───── Dataset

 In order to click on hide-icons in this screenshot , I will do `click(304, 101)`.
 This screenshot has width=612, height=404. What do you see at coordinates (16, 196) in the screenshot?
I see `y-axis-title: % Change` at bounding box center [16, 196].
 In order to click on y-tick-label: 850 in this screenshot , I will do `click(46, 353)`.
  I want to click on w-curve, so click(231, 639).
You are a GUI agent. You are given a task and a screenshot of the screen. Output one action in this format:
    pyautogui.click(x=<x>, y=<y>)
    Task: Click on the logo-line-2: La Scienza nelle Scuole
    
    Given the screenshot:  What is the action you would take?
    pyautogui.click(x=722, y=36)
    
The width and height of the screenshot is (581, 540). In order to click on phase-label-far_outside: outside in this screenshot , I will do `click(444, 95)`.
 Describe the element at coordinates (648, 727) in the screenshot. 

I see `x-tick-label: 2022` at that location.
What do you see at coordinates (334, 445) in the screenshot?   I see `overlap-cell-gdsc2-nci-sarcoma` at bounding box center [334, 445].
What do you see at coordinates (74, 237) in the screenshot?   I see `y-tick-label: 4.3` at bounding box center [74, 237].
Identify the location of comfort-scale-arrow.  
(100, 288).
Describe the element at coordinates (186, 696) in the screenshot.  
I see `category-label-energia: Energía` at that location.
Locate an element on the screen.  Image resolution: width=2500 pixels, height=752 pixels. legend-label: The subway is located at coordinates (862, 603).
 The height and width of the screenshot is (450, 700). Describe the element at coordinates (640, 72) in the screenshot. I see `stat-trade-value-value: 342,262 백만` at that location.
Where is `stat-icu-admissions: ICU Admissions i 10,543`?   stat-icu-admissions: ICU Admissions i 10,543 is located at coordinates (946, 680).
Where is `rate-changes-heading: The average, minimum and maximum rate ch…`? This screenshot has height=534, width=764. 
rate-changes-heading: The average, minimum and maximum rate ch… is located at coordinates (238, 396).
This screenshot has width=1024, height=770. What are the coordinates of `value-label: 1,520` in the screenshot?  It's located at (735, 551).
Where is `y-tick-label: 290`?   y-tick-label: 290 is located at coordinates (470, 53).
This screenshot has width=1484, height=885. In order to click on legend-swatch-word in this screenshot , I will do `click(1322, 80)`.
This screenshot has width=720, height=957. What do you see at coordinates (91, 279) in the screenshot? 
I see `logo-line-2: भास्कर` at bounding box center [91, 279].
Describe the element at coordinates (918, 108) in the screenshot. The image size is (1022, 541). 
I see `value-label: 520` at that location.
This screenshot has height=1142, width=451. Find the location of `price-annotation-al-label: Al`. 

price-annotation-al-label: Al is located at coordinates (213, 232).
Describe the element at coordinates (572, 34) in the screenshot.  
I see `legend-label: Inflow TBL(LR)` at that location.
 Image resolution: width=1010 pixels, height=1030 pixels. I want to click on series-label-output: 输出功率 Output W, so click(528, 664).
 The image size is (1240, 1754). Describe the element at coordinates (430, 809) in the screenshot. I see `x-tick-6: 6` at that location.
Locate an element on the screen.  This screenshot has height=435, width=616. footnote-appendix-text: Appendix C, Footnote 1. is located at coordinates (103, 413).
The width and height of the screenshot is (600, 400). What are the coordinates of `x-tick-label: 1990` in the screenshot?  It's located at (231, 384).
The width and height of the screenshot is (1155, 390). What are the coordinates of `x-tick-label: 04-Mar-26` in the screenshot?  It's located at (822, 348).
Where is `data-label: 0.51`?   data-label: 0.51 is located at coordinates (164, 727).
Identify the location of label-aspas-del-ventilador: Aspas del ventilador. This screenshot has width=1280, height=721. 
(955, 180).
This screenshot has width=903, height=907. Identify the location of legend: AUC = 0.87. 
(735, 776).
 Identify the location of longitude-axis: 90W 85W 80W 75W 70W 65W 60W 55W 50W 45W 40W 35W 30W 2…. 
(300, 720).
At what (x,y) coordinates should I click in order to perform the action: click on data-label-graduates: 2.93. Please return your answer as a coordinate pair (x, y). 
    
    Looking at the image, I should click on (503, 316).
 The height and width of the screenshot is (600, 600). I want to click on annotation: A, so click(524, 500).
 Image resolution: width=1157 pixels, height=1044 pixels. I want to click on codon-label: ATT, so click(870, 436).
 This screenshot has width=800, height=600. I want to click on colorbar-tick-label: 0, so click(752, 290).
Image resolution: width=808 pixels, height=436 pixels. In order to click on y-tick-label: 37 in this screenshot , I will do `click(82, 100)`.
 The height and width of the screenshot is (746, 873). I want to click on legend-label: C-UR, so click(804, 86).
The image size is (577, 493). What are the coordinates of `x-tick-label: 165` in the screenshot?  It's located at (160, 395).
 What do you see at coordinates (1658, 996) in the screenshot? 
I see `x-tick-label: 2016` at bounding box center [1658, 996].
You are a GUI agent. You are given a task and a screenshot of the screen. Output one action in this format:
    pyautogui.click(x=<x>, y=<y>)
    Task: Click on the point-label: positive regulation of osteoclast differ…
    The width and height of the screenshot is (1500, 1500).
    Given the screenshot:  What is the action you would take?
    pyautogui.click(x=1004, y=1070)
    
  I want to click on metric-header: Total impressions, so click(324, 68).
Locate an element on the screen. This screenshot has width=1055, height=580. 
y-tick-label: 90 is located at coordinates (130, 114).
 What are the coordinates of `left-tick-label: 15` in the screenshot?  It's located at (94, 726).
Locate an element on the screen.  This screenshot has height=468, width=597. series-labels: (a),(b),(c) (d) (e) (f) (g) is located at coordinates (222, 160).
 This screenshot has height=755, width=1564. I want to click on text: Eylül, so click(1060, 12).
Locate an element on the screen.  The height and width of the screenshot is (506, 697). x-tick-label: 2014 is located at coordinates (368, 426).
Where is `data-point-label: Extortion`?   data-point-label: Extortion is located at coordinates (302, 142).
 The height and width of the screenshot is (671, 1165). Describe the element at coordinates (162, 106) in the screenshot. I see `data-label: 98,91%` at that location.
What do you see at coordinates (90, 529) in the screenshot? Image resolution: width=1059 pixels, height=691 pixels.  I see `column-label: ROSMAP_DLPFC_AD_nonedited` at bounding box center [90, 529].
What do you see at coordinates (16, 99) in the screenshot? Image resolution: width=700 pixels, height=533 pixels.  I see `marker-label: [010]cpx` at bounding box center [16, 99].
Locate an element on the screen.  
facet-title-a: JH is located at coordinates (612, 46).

──────────

- _Assignment_: List every line in the entries above that contains the string "pyautogui", matching its case exactly.

- _Solved exercise_:
    pyautogui.click(x=<x>, y=<y>)
    pyautogui.click(x=722, y=36)
    pyautogui.click(x=<x>, y=<y>)
    pyautogui.click(x=1004, y=1070)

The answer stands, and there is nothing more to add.